平成24年2月に、河川付着藻類を用いた農薬の毒性試験マニュアル が刊行・公開されました。
農薬は安定した食物生産に有効な資材ですが、農耕地の外に流出した場合には、標的としていない生物へ悪影響を与える懸念があります。とくに日本の農業は水田を中心としているので、そこで使われた農薬が灌漑(かんがい)水を通じて河川に流出しやすいという特徴があります。また、除草剤は水生生物の中でもとくに藻類などの一次生産者に対する毒性が強いので、流出した除草剤の河川生態系に対するリスクを評価する必要があります。
このマニュアルは、河川の生態系中で一次生産者として重要な役割を持っている付着藻類を対象として、農薬のリスクを評価するための毒性試験方法を記したものです。より多数の藻類種への毒性データを、より少ない労力で得られるように試験をデザインしました。また、単なる毒性試験のマニュアルにとどめるのではなく、種の感受性分布の活用に至る流れを包括的に記載することに留意しました。

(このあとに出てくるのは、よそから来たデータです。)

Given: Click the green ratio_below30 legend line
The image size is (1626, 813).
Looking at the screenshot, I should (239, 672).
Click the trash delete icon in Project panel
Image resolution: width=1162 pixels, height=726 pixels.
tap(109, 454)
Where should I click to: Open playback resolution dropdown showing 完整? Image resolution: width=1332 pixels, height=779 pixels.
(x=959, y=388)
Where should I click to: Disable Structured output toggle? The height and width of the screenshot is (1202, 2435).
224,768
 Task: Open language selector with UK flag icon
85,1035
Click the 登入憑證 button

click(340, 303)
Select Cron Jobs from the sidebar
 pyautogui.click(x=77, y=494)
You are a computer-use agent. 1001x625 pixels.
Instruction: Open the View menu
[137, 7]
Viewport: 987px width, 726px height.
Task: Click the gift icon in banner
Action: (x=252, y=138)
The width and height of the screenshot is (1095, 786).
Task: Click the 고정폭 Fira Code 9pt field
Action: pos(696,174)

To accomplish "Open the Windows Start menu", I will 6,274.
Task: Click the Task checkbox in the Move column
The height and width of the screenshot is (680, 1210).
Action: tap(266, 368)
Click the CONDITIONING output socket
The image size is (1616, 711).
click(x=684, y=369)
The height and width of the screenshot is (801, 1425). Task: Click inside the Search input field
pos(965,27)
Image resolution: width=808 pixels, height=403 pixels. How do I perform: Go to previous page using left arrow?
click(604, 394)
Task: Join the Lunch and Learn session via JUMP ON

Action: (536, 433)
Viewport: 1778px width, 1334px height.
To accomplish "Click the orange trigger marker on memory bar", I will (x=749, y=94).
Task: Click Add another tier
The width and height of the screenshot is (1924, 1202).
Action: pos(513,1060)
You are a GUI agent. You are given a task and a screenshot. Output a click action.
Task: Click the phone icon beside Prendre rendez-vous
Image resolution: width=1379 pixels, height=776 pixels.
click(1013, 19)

農薬の生態影響評価にかかわる方にはぜひ目を通していただきたい資料です。
なお、このマニュアルは、環境省環境研究総合推進費 「適切なリスク管理対策の選択を可能にする農薬の定量的リスク評価法の開発(C−1102)」(平成23〜25年度) において得られた成果の一部を、農業環境技術研究所の化学物質環境動態・影響評価リサーチプロジェクトの責任において取りまとめたものです。